══ GIVEN DATA
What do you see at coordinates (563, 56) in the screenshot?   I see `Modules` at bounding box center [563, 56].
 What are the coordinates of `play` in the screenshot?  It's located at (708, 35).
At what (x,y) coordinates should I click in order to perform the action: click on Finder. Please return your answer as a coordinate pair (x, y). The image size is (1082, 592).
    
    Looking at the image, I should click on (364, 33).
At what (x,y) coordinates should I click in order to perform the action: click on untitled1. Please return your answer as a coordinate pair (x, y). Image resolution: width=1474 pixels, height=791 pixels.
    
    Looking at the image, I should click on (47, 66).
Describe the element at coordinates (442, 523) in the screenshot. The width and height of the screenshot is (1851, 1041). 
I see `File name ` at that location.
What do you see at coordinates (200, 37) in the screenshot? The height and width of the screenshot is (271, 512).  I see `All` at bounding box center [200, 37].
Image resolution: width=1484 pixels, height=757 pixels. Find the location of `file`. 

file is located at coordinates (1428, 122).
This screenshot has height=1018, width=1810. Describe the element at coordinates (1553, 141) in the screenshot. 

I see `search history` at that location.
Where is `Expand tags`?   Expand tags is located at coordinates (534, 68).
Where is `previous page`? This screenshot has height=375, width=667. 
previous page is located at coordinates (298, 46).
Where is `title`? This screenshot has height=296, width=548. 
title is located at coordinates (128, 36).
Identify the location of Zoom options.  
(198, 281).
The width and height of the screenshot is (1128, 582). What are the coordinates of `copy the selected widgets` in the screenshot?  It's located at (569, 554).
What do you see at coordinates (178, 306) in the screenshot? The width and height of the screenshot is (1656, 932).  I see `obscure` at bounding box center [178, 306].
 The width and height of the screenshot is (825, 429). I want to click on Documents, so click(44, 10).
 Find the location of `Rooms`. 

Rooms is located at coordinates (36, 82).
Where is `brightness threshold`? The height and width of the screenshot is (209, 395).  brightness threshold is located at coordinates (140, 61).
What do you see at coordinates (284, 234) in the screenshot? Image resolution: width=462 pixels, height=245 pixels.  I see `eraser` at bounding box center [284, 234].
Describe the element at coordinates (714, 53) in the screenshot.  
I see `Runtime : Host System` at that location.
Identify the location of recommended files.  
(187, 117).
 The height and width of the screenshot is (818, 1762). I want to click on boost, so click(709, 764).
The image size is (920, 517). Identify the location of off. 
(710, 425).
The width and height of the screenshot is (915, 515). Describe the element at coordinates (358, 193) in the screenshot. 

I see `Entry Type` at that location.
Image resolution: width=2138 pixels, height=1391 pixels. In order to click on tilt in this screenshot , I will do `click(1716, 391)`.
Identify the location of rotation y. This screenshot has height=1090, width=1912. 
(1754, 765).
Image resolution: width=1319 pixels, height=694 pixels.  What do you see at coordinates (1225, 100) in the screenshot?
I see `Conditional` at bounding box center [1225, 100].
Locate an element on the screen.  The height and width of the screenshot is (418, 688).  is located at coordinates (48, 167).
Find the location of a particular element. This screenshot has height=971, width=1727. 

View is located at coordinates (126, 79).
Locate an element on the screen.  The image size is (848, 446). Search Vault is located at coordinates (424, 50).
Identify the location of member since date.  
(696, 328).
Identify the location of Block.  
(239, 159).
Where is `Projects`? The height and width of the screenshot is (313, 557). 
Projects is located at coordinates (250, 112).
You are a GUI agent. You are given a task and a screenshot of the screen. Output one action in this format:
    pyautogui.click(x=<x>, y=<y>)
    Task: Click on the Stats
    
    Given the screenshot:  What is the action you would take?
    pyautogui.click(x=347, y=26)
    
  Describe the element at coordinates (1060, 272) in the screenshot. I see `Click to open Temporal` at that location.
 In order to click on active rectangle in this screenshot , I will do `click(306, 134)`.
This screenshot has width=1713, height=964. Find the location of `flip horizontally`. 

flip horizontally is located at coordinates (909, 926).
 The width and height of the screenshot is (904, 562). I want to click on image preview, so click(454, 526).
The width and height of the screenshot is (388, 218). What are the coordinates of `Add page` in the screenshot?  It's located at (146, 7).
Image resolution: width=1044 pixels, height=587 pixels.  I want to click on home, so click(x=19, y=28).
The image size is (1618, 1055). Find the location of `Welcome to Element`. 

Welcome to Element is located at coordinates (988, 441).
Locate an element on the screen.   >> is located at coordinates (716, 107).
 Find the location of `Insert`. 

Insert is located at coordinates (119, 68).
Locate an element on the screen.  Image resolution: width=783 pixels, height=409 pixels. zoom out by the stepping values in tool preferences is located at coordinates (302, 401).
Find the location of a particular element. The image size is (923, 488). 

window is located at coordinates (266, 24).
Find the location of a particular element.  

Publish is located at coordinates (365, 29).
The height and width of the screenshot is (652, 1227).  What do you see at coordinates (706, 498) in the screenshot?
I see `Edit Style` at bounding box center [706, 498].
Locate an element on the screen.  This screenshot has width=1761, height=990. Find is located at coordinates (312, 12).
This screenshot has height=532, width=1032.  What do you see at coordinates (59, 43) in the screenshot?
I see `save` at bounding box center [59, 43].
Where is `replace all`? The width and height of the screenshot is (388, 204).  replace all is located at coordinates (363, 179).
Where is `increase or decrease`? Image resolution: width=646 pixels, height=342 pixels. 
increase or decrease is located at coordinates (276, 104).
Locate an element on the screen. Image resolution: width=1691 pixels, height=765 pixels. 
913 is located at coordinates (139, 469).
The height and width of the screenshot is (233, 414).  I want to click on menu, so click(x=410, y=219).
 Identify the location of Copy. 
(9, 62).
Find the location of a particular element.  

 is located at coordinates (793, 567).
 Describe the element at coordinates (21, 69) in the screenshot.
════
GOAL - Reproduce the lines above word for word, covering every one of them.

RESPONSE BELOW -
What do you see at coordinates (563, 56) in the screenshot?   I see `Modules` at bounding box center [563, 56].
 What are the coordinates of `play` in the screenshot?  It's located at (708, 35).
At what (x,y) coordinates should I click in order to perform the action: click on Finder. Please return your answer as a coordinate pair (x, y). The image size is (1082, 592).
    
    Looking at the image, I should click on (364, 33).
At what (x,y) coordinates should I click in order to perform the action: click on untitled1. Please return your answer as a coordinate pair (x, y). Image resolution: width=1474 pixels, height=791 pixels.
    
    Looking at the image, I should click on (47, 66).
Describe the element at coordinates (442, 523) in the screenshot. The width and height of the screenshot is (1851, 1041). 
I see `File name ` at that location.
What do you see at coordinates (200, 37) in the screenshot? The height and width of the screenshot is (271, 512).  I see `All` at bounding box center [200, 37].
Image resolution: width=1484 pixels, height=757 pixels. Find the location of `file`. 

file is located at coordinates (1428, 122).
This screenshot has height=1018, width=1810. Describe the element at coordinates (1553, 141) in the screenshot. 

I see `search history` at that location.
Where is `Expand tags`?   Expand tags is located at coordinates (534, 68).
Where is `previous page`? This screenshot has height=375, width=667. 
previous page is located at coordinates (298, 46).
Where is `title`? This screenshot has height=296, width=548. 
title is located at coordinates (128, 36).
Identify the location of Zoom options.  
(198, 281).
The width and height of the screenshot is (1128, 582). What are the coordinates of `copy the selected widgets` in the screenshot?  It's located at (569, 554).
What do you see at coordinates (178, 306) in the screenshot? The width and height of the screenshot is (1656, 932).  I see `obscure` at bounding box center [178, 306].
 The width and height of the screenshot is (825, 429). I want to click on Documents, so click(44, 10).
 Find the location of `Rooms`. 

Rooms is located at coordinates (36, 82).
Where is `brightness threshold`? The height and width of the screenshot is (209, 395).  brightness threshold is located at coordinates (140, 61).
What do you see at coordinates (284, 234) in the screenshot? Image resolution: width=462 pixels, height=245 pixels.  I see `eraser` at bounding box center [284, 234].
Describe the element at coordinates (714, 53) in the screenshot.  
I see `Runtime : Host System` at that location.
Identify the location of recommended files.  
(187, 117).
 The height and width of the screenshot is (818, 1762). I want to click on boost, so click(709, 764).
The image size is (920, 517). Identify the location of off. 
(710, 425).
The width and height of the screenshot is (915, 515). Describe the element at coordinates (358, 193) in the screenshot. 

I see `Entry Type` at that location.
Image resolution: width=2138 pixels, height=1391 pixels. In order to click on tilt in this screenshot , I will do `click(1716, 391)`.
Identify the location of rotation y. This screenshot has height=1090, width=1912. 
(1754, 765).
Image resolution: width=1319 pixels, height=694 pixels.  What do you see at coordinates (1225, 100) in the screenshot?
I see `Conditional` at bounding box center [1225, 100].
Locate an element on the screen.  The height and width of the screenshot is (418, 688).  is located at coordinates (48, 167).
Find the location of a particular element. This screenshot has height=971, width=1727. 

View is located at coordinates (126, 79).
Locate an element on the screen.  The image size is (848, 446). Search Vault is located at coordinates (424, 50).
Identify the location of member since date.  
(696, 328).
Identify the location of Block.  
(239, 159).
Where is `Projects`? The height and width of the screenshot is (313, 557). 
Projects is located at coordinates (250, 112).
You are a GUI agent. You are given a task and a screenshot of the screen. Output one action in this format:
    pyautogui.click(x=<x>, y=<y>)
    Task: Click on the Stats
    
    Given the screenshot:  What is the action you would take?
    pyautogui.click(x=347, y=26)
    
  Describe the element at coordinates (1060, 272) in the screenshot. I see `Click to open Temporal` at that location.
 In order to click on active rectangle in this screenshot , I will do `click(306, 134)`.
This screenshot has width=1713, height=964. Find the location of `flip horizontally`. 

flip horizontally is located at coordinates (909, 926).
 The width and height of the screenshot is (904, 562). I want to click on image preview, so click(454, 526).
The width and height of the screenshot is (388, 218). What are the coordinates of `Add page` in the screenshot?  It's located at (146, 7).
Image resolution: width=1044 pixels, height=587 pixels.  I want to click on home, so click(x=19, y=28).
The image size is (1618, 1055). Find the location of `Welcome to Element`. 

Welcome to Element is located at coordinates (988, 441).
Locate an element on the screen.   >> is located at coordinates (716, 107).
 Find the location of `Insert`. 

Insert is located at coordinates (119, 68).
Locate an element on the screen.  Image resolution: width=783 pixels, height=409 pixels. zoom out by the stepping values in tool preferences is located at coordinates (302, 401).
Find the location of a particular element. The image size is (923, 488). 

window is located at coordinates (266, 24).
Find the location of a particular element.  

Publish is located at coordinates (365, 29).
The height and width of the screenshot is (652, 1227).  What do you see at coordinates (706, 498) in the screenshot?
I see `Edit Style` at bounding box center [706, 498].
Locate an element on the screen.  This screenshot has width=1761, height=990. Find is located at coordinates (312, 12).
This screenshot has height=532, width=1032.  What do you see at coordinates (59, 43) in the screenshot?
I see `save` at bounding box center [59, 43].
Where is `replace all`? The width and height of the screenshot is (388, 204).  replace all is located at coordinates (363, 179).
Where is `increase or decrease`? Image resolution: width=646 pixels, height=342 pixels. 
increase or decrease is located at coordinates (276, 104).
Locate an element on the screen. Image resolution: width=1691 pixels, height=765 pixels. 
913 is located at coordinates (139, 469).
The height and width of the screenshot is (233, 414).  I want to click on menu, so click(x=410, y=219).
 Identify the location of Copy. 
(9, 62).
Find the location of a particular element.  

 is located at coordinates (793, 567).
 Describe the element at coordinates (21, 69) in the screenshot.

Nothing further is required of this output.